Other research could focus on how the number of staff or staff qualifications influence youth outcomes. Another study might instead emphasize how remote versus in-person instruction influences youth outcomes. The key is that studies of this type underscore the importance of connecting an intervention’s materials and activities to its ability to reduce inequality in youth outcomes.
To illustrate, here are two examples of funded studies with potential to isolate if and how intervention participation changes student behavior in ways that can reduce inequalities in college success.
IES-Men of Color College Achievement (MoCCA) Project
This study investigated an intervention designed to increase college completion rates among African American males. The program aimed to form a community that would encourage students to build resources and skills that can help them persist, succeed, and ultimately graduate from college. In conjunction with a randomized control trial to assess the intervention’s efficacy, the researchers also proposed to use a survey to measure whether participants and nonparticipants accessed services or academic support differently.

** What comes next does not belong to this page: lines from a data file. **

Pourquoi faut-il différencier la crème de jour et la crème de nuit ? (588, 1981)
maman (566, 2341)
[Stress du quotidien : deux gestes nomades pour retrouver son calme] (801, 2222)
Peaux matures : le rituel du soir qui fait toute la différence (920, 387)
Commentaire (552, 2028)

This study examined a social capital intervention designed to teach first-generation college students how to enlist the support of mentors. The proposal theorized that engaging in help-seeking behaviors would deepen the networks crucial to the students’ academic performance. The researchers planned to use pre-and post-intervention surveys to assess how help-seeking, self-advocacy, and networking behaviors changed over time among participants and nonparticipants.
Building Evidence
Importantly, studies like this will help untangle perplexing findings that emerge from the literature. For instance, among those that seek to statistically isolate the effect of participating in an intervention, it often remains unclear why program participants and nonparticipants do differ.6 Understanding why an intervention produces statistically significant outcomes requires moving away from studies that treat participation as the main variable of interest and toward those that analyze the materials and activities within an intervention as malleable factors that influence youth outcomes.
REFERENCES:
1U.S. Department of Education, Office of Postsecondary Education, Student Service, Fast Facts Report for Upward Bound and Upward Bound Math-Science Programs: 2017–18, Washington, D.C., 2021
2U.S. Department of Education, Institute of Education Sciences, What Works Clearinghouse. (2016, July). Supporting Postsecondary Success Intervention Report: Summer bridge programs. Retrieved from http://whatworks.ed.gov
3Ibid.
4Schultz, P. W., Hernandez, P., Woodcock, A., Estrada, M., Chance, R., Aguilar, and M., Serpe, R. (2011). Patching the Pipeline: Reducing Educational Disparities in the Sciences Through Minority Training Programs. Educational Evaluation Policy and Analysis, 33(1): 95-114.
5Ibid.
6Murphy, T., Gaughan, M., Hume, R., and Moore, Jr., S. (2010). College Graduation Rates for Minority Students in a Selective Technical University: Will Participation in a Summer Bridge Program Contribute to Success? Educational Evaluation and Policy Analysis, 32(1): 70-83.